10 Unexpected Causes of Disturbed Sleep

For most people, getting 9 hours of uninterrupted sleep is easy but there are others who just can’t fall asleep or stay asleep at night no matter how hard they try to set the mood. If you are one of the unlucky few who spends most nights tossing and turning in bed, you’re probably desperate for shuteye. The fact, some habits may be decreasing your chances of getting zzzs at night. Below are some of the likeliest culprit for your sleepless nights:

Heavy Meals

Apart from your lifestyle, your diet plays a major role in your sleep habits. Indulging on greasy, fatty, carbohydrates-rich meals an hour or two before bedtime will lead to disturbed sleep. Eating a heavy meal before bedtime makes you uncomfortably full and the body needs more time to process your meal, all these factors can impede a restful slumber. To promote better sleep, do not set bedtime too closely to dinner time.
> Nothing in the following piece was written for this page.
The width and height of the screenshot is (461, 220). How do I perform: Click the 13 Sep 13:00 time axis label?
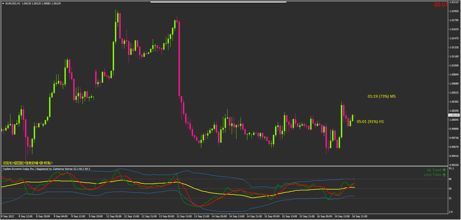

Do you take your work with you at home? Do you obsess about the littlest details or does an argument with your best friend leave you anxious at night? Anxiety is one of the most common causes of insomnia and sleep deprivation. When you’re stressed and anxious, you think too much and this causes the brain to remain alert thanks to the flood of cortisol in the system. While you have very little control over your own thoughts, it’s important to ease the mind to prep the body to sleep. Light stretches, meditation, yoga, listening to soothing music, massages, all these activities help ease anxiety and melt stress away.

Sleeping in

Waking up at 1 in the afternoon during the weekends instead of the usual 7 AM during the weekdays will ruin your sleeping pattern. And when your sleeping routine is ruined, the body will struggle to adjust to the changes, rendering you unable to sleep right away at night. We all could use an extra 20 to 30 minutes of sleep during the weekends but if you’re serious about developing better sleep hygiene, always sleep and wake at the same time every day to set your body clock.

Image used under Creative Commons from hans van den berg

Afternoon Siesta

An innocent 1-hour nap in the afternoon may seem harmless but making a habit out of taking long siestas could ruin nighttime sleep for you. When you sleep too much in the afternoons, it will be hard to fall right back to sleep in the evening because the body has rested enough. It’s okay to take a 20 to 30-minute cat naps to refresh the body during the day but taking 1 to 2 hour-long siestas is a no-no!

Hormonal Imbalance

Estrogen and progesterone levels among women would spike and dip every month and these changes could wreak havoc to sleep, causing sleeplessness, trouble staying asleep, or wakefulness during the night. To minimize the effects of hormonal imbalance, take a warm soak a couple of hours before hitting the sack. If you suffer from muscle cramps, take painkillers so the pain won’t keep you up all night.

A Messy Bedroom

A cluttered bedroom does hamper sleep at night. From messy floors to disorganized vanity, a cluttered sleeping environment reflects a cluttered mind, which elevates stress level in the body causing sleepless nights. To sleep better, your bedroom must be conducive to sleep. Tidy up, pick your dirty clothes off the floor, get a couple of bins and organize your table, all these will help you create the perfect sleeping environment!

Ambient Light

Anything that glows in a dark room feels light a spotlight when you’re trying to sleep. Ambient lighting can ruin sleep because it upsets the internal clock, making you feel more alert when you should be sleeping. To get rid of ambient light from streetlights, use black out curtains. Do not use night lights, glowing alarm clocks, or mobile devices if your eyes are sensitive to light.

Certain Medications

The next time insomnia hits despite doing everything right, consider what types of medications you took a few hours before bedtime. Certain types of vitamins – such as B6 and B12 – as well as steroids, may cause sleep deprivation. If you suspect that the meds you’re taking are affecting sleep, we highly suggest talking to your doctor about your current prescriptions.

Image used under Creative Commons from Clare Black

Mentally Stimulating Activities

Most people would read books, solve puzzles, or indulge in binge-watching in hopes of getting a better night’s rest. But these activities will not help you fall asleep at all. Any emotionally and intellectually demanding activity can trigger the brain to stay alert. Engaging in these activities will lead to poor quality sleep. To get a good night’s rest, do bits of light reading or read a lighthearted magazine and skip tearjerkers.

Indoor Temps

Studies show that the ideal bedroom temperature is around 65 degrees Fahrenheit. If a room is too stuffy or warm, it induces sweating which can make falling asleep difficult or it could rouse you from sleep. Swapping regular pillows with stay-cool pillows helps maintain the perfect sleeping temperature for a reinvigorating rest.

On the other hand, if the room is too cold, the muscles tense up as you pile on the blankets, which make sleeping hard too. Keep the room temperature at the ideal level to increase the chances of a restful slumber.